### LIST OF TASKS:
1 > In the passage on the Franciscans and Henry VIII, on what date was Blessed John Forest brought to Smithfield?
2 > Continue the passage on the Franciscans and Henry VIII from the point where it stops.

### TEXT EXCERPT:

────────────────────────────────────────

The community here at the London Greyfriars did not provide any martyrs at the time of Henry VIII’s break with Rome. But it is worth remembering that the Franciscan Order provided perhaps the strongest opposition to the King’s divorce. As early as 1534, just as the crisis was breaking, two friars, Richard Risby and Hugh Rich, were executed alongside the ‘Holy Nun’, Elizabeth Barton, a visionary who had attacked the King’s divorce ‘in the name and by the authority of God’.

Another Franciscan to suffer for the Faith, Blessed John Forest, belonged to the Observant friary at Greenwich and was placed here under house arrest for several years. His house was strict and also highly influential, since it was next door to the royal palace at Greenwich. It was in the Franciscan church there that the future Henry VIII was baptised; as were all three of his children, the future Edward VI, Mary I and Elizabeth I. It was (probably) there that Henry married Catherine of Aragon. In 1513 the King had praised the Observants in a letter to Pope Leo X, saying that he could not sufficiently commend the Observant Friars' strict adherence to poverty, their sincerity, charity and devotion. How things would change!

It is little surprising that the Observants of Greenwich were so closely involved in opposing the King’s divorce. This placed them in grave danger. The Warden, William Peto, preached a sermon to the Court condemning the King’s divorce and predicting that black dogs would lick the blood of Henry, like King Ahab in the Old Testament. This was supposedly fulfilled fifteen years later as the King's body was taken to Windsor. Peto, unsurprisingly, had to escape to the continent, though, it is worth mentioning, he returned in Mary Tudor’s reign and was even named a Cardinal in 1557.

Blessed John Forest was less fortunate. He had acted as one of the confessors of Catherine of Aragon, who herself was a Franciscan Tertiary, and he was forthright in his opposition. After several years of imprisonment, he was tried for denying the Oath of Supremacy and condemned to death. On 22 May 1538 he was brought to Smithfield, not far from where we are standing now. A large crowd had gathered, including the bishop of London, the Dukes of Norfolk and Suffolk and the Lord Mayor. Forest made a brave confession of faith; according to one bystander:

That if an angel should come down from Heaven and show him any other thing than he had believed all his lifetime past he would not believe him, and that if his body should be cut joint after joint or member after member, burnt, hanged, or what pain soever might be done to his body, he would never turn from his old sect of this Bishop of Rome.

────────────────────────────────────────

### DATASET EXTRACT:

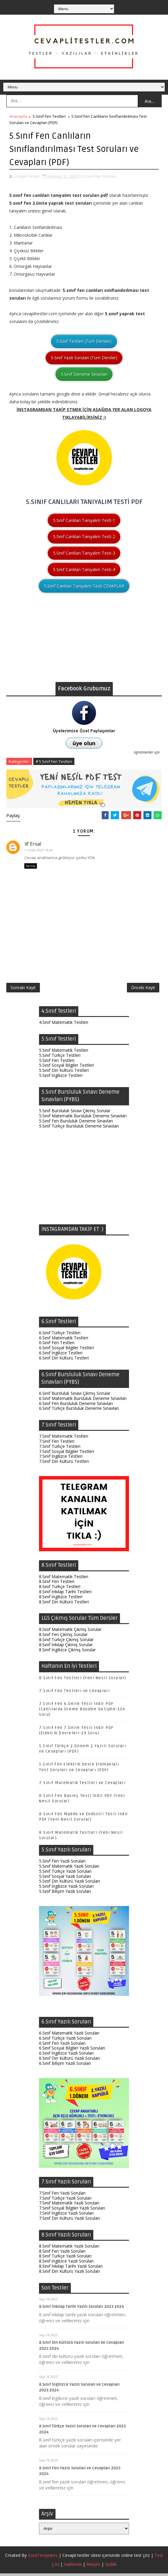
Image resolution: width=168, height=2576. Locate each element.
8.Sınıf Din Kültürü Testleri (64, 1604)
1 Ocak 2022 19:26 (41, 849)
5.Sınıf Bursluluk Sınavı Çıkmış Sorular (74, 1113)
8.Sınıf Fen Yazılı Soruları (62, 2254)
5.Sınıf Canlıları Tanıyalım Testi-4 (84, 569)
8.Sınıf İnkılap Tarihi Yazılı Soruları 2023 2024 (81, 2309)
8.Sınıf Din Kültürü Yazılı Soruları (69, 2274)
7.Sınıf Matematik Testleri (63, 1439)
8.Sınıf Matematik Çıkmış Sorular (70, 1632)
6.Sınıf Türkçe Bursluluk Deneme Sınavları (79, 1411)
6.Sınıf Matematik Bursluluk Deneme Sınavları (83, 1401)
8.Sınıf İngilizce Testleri (60, 1599)
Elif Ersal (34, 843)
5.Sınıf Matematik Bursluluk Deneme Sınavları (83, 1118)
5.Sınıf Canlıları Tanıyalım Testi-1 (84, 519)
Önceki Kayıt (143, 989)
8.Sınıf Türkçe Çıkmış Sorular (66, 1642)
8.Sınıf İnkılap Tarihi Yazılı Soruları (71, 2269)
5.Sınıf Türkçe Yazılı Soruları (65, 1874)
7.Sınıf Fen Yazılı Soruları (62, 2195)
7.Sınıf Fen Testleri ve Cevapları (74, 1693)
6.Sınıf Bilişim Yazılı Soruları (65, 2066)
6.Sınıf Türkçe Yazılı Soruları (65, 2041)
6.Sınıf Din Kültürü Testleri (64, 1360)
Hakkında (73, 2567)
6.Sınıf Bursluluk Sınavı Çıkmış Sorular (74, 1396)
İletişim (93, 2567)
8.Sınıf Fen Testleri (56, 1584)
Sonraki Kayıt (23, 989)
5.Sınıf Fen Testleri (49, 116)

────────────────────────────────────────

### PER-TASK ANSWERS:
1 > 22 May 1538

2 >
They hanged him from the gibbet, with a chain placed around his waist. They then lit a fire and placed on it a statue of a Welsh saint, Derfel Gadarn. Curiously, according to tradition, it had been predicted that this venerated statue would one day ‘set a Forest on fire'. ‘The holy man', we read, ‘beat his breast with his right hand, and then raised both his hands to Heaven and said many prayers in Latin, his last spoken words being, Domine, miserere mei: and when the fire reached his breast he spoke no more and gave up his soul to God'.

Many other Franciscans were placed in prison at this time – as many as two hundred, fifty of whom died in captivity. A few of these have been recognised by the Church, including theVenerable Anthony Brookby, a former Oxford lecturer who spoke against the King’s Supremacy and was imprisoned, tortured and eventually strangled in prison, the executioner using Brookby’s Franciscan girdle.

The English Franciscans continued, based in houses overseas, and many of them returned to England as missionaries; some paid the ultimate price. Two of them were included among the Forty Martyrs: the Welshman,St John Jones, who suffered in Southwark in 1598, and St John Wall, martyred in 1679, a victim of the hysteria following the Titus Oates Plot.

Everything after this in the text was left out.